§ **EXERCISE AIM**
Without the pictures, reproduce the entries below exactly.

§ **DATA UNDER STUDY**
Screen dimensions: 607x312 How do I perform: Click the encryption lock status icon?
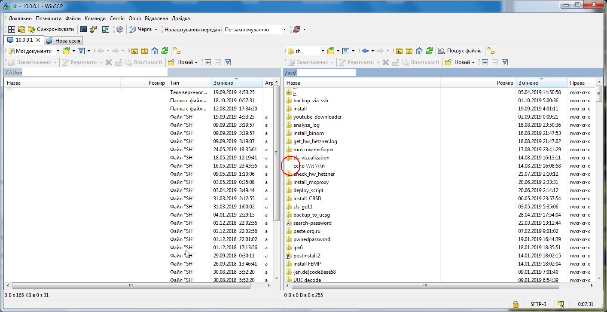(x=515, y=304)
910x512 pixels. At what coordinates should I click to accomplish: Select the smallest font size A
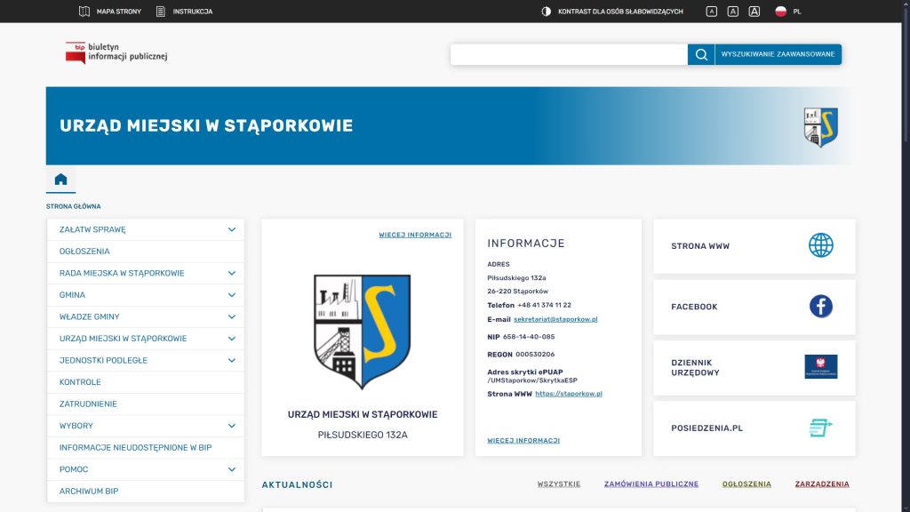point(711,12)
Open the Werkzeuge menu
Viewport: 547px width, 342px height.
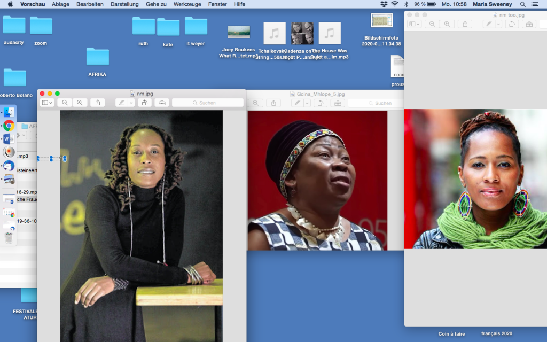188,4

§ **YOUR SOLUTION**
Screen dimensions: 607x312 How do I perform: Click the encryption lock status icon?
(x=515, y=304)
910x512 pixels. At what coordinates should I click to accomplish: Select the smallest font size A
point(711,12)
Open the Werkzeuge menu
Viewport: 547px width, 342px height.
188,4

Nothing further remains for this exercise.